The trial judge is entitled to question the relevance of all evidence and to control any attempt to introduce inadmissible evidence.
At any time during the questioning of witnesses by the opposing party, you have the right to object to the questions asked or to the introduction of documents put to the witness before they are marked as exhibits. If you object to a question, simply stand. When the trial judge calls upon you, state the reason for the objection. The trial judge will hear submissions from you and the opposing party about the admissibility of the evidence and the trial judge will make a ruling. If you object to a document being entered as an exhibit by the other party, the same procedure applies.
It is the duty of the trial judge to decide, on the basis of the established rules of law, what evidence may properly be put before the court. Once the trial judge has made a ruling, it is final in the trial and you must accept it and not continue to argue about it.

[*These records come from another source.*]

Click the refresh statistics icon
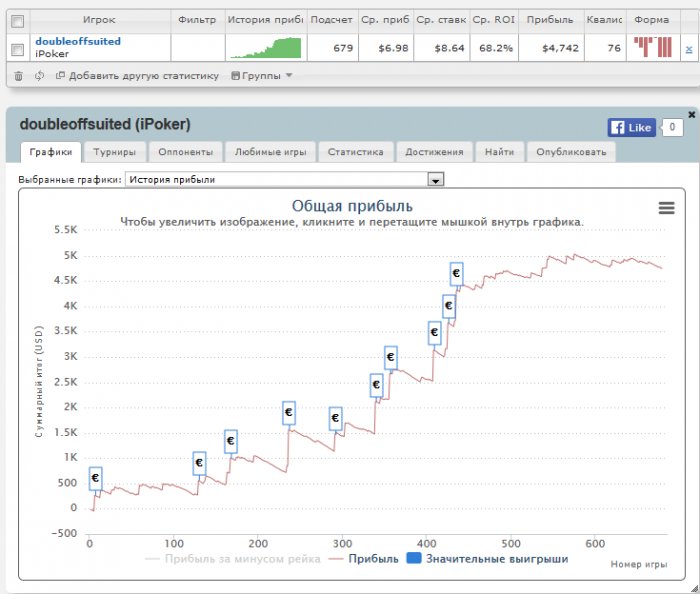 click(37, 75)
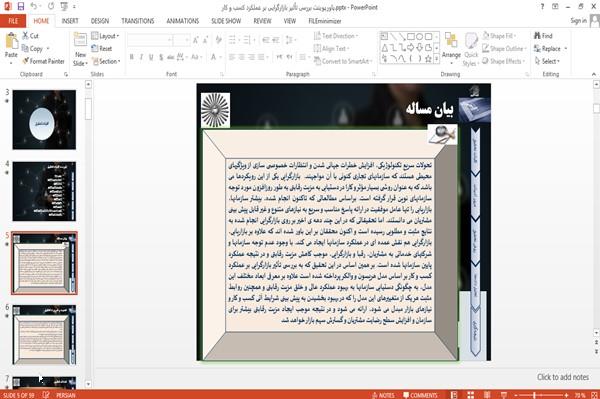This screenshot has width=600, height=399.
Task: Expand the Shape Fill dropdown
Action: 499,36
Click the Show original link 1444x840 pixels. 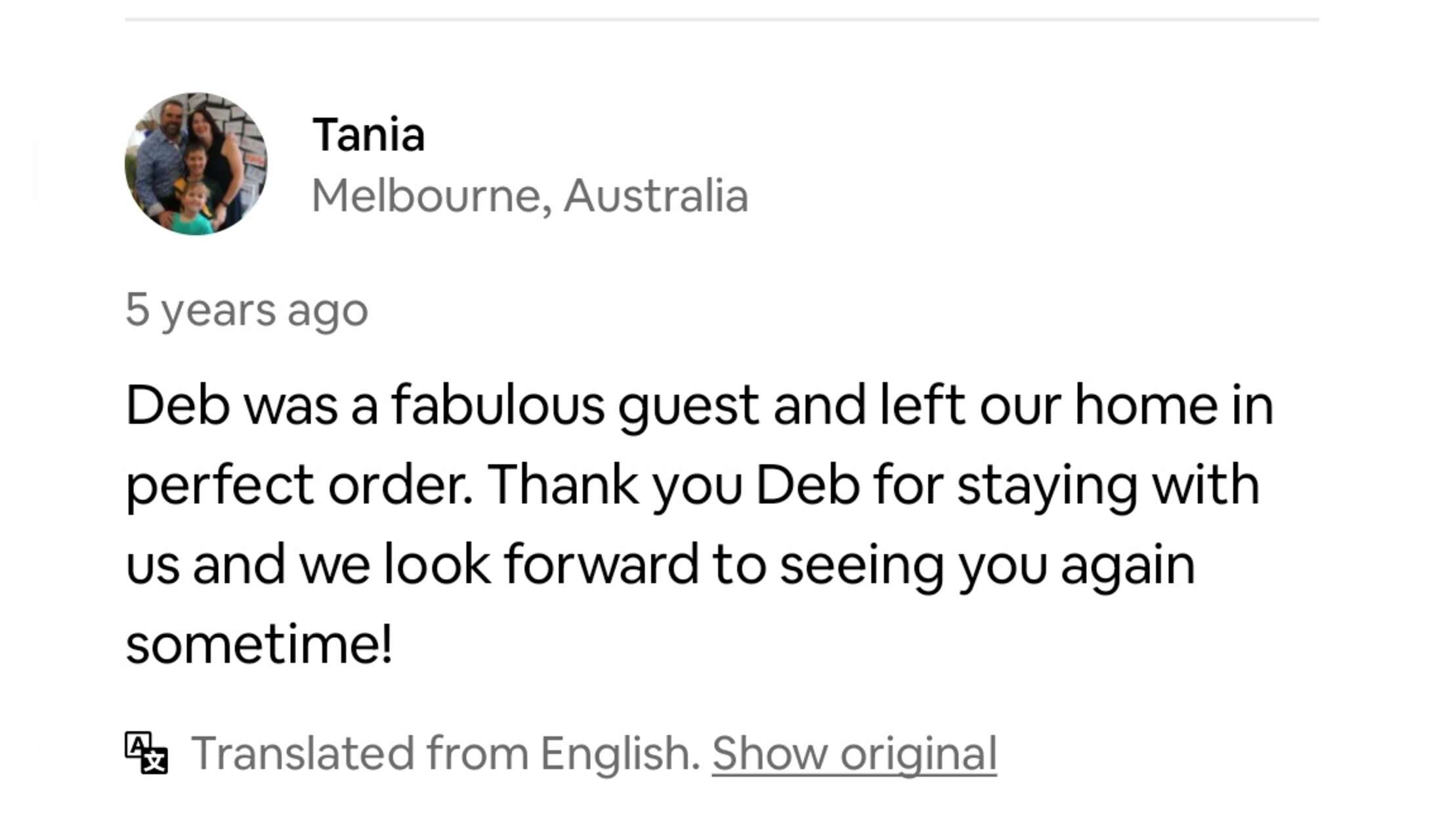click(x=854, y=753)
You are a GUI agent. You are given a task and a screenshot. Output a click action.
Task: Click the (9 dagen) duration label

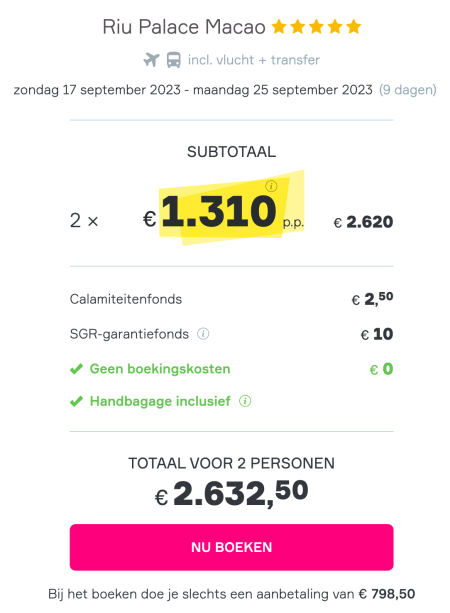[x=407, y=90]
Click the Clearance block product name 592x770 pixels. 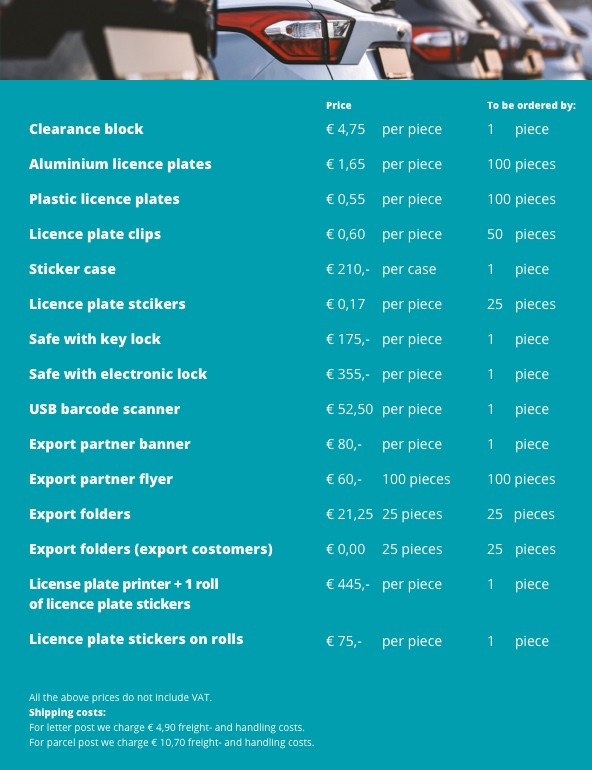86,129
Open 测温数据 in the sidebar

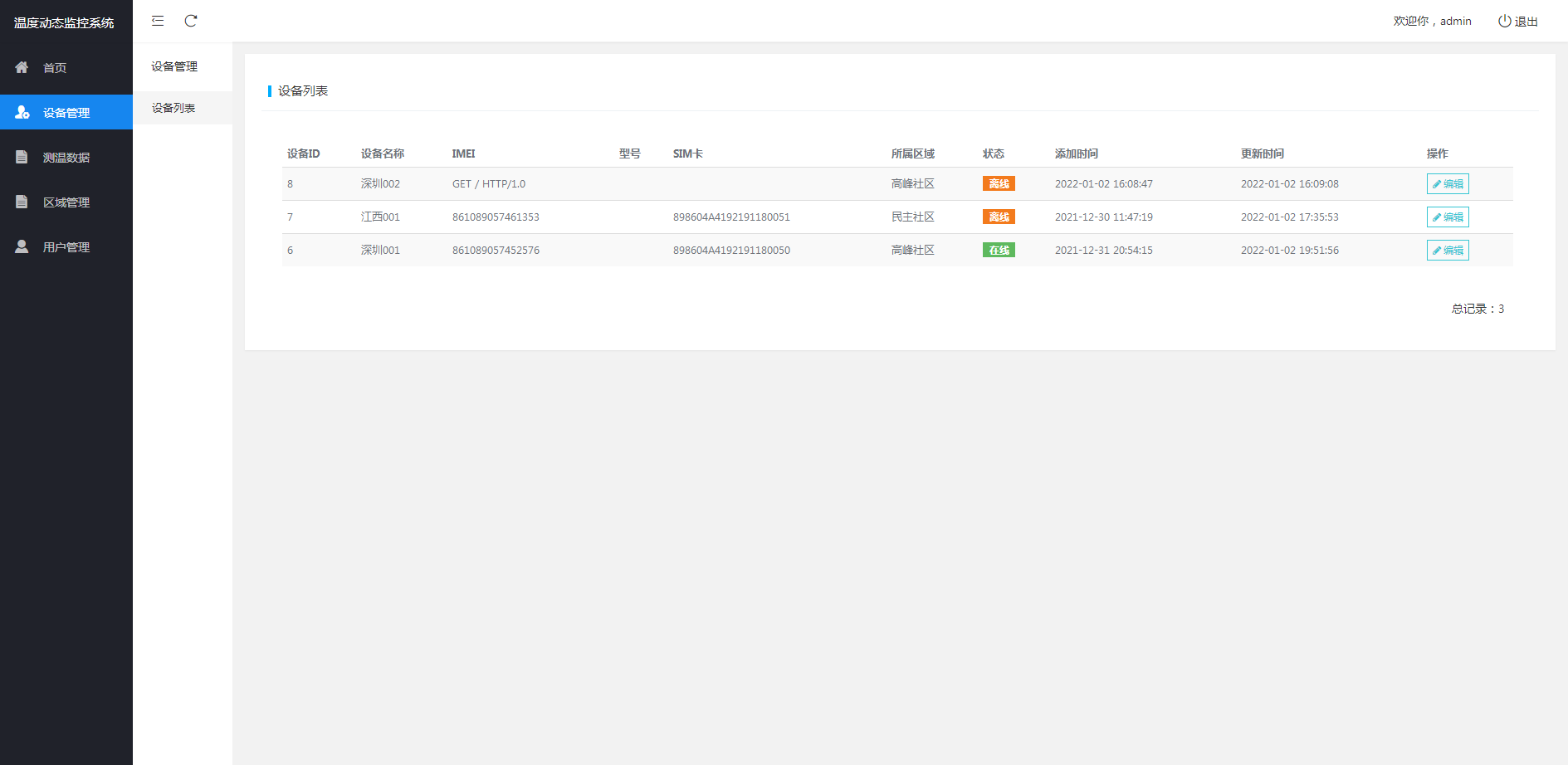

Normally, the only evidence a witness can give is what he or she personally saw or heard. Accordingly, it is important that you understand that you cannot give evidence or ask your witnesses to give evidence about what another person said if you are introducing that evidence for the purpose of proving the truth of the statement. This is known as hearsay evidence and it is generally not permitted, unless the other person who is alleged to have made a particular statement is the opposing party or a witness that will definitely testify at the trial.
Hearsay evidence may be admitted if the evidence is necessary and reliable.
• “Necessary” means the evidence is not readily available; for example, the person who made the statement has died or is seriously ill.
• “Reliable” means the statement is trustworthy because of the circumstances under which it was made.
There is an exception to the hearsay rule when the only purpose in introducing the statement of a person who is not going to testify is to prove that the statement was made, not that the statement is true. If that is the purpose of this evidence, let the trial judge know this when the evidence is introduced.
10. Expert Witness
You may call experts to testify on any issue if you have complied with Rule 23(23) in giving notice. Unless the opposing party consents to the introduction of the expert report at trial, you will have to call the expert as a witness at trial.
Expert evidence is usually introduced where the expert can provide information to the court, which is outside the experience and knowledge of the judge. Therefore, the expert must possess special knowledge that goes beyond that of an ordinary judge. The expert’s opinion must also be related to a fact in issue that, as a matter of human experience, will assist this court in resolving these issues.
An expert witness must first be qualified as an expert in his or her field, either because of his or her education and/or because of his or her experience and personal knowledge. If qualified, the expert will be permitted to express opinions in the field of his or her expertise. If you intend to object to the qualification of an expert witness, you should tell the trial judge. You will have an opportunity to cross-examine the expert on his or her qualifications and then to make submissions before the judge decides if the expert is qualified. If the judge decides that the expert is qualified, the expert will testify.
An expert does not replace the function of the trial judge as the trier of fact. The expert cannot make decisions about the various claims.
Remember it is never a good idea to represent yourself. Try to get some legal advice and assistance before chosing to conduct your own trial.
This blog was based in part on a hand out some Ontario Superior Court Judges provide to self represented litigants at the commencement of their trials.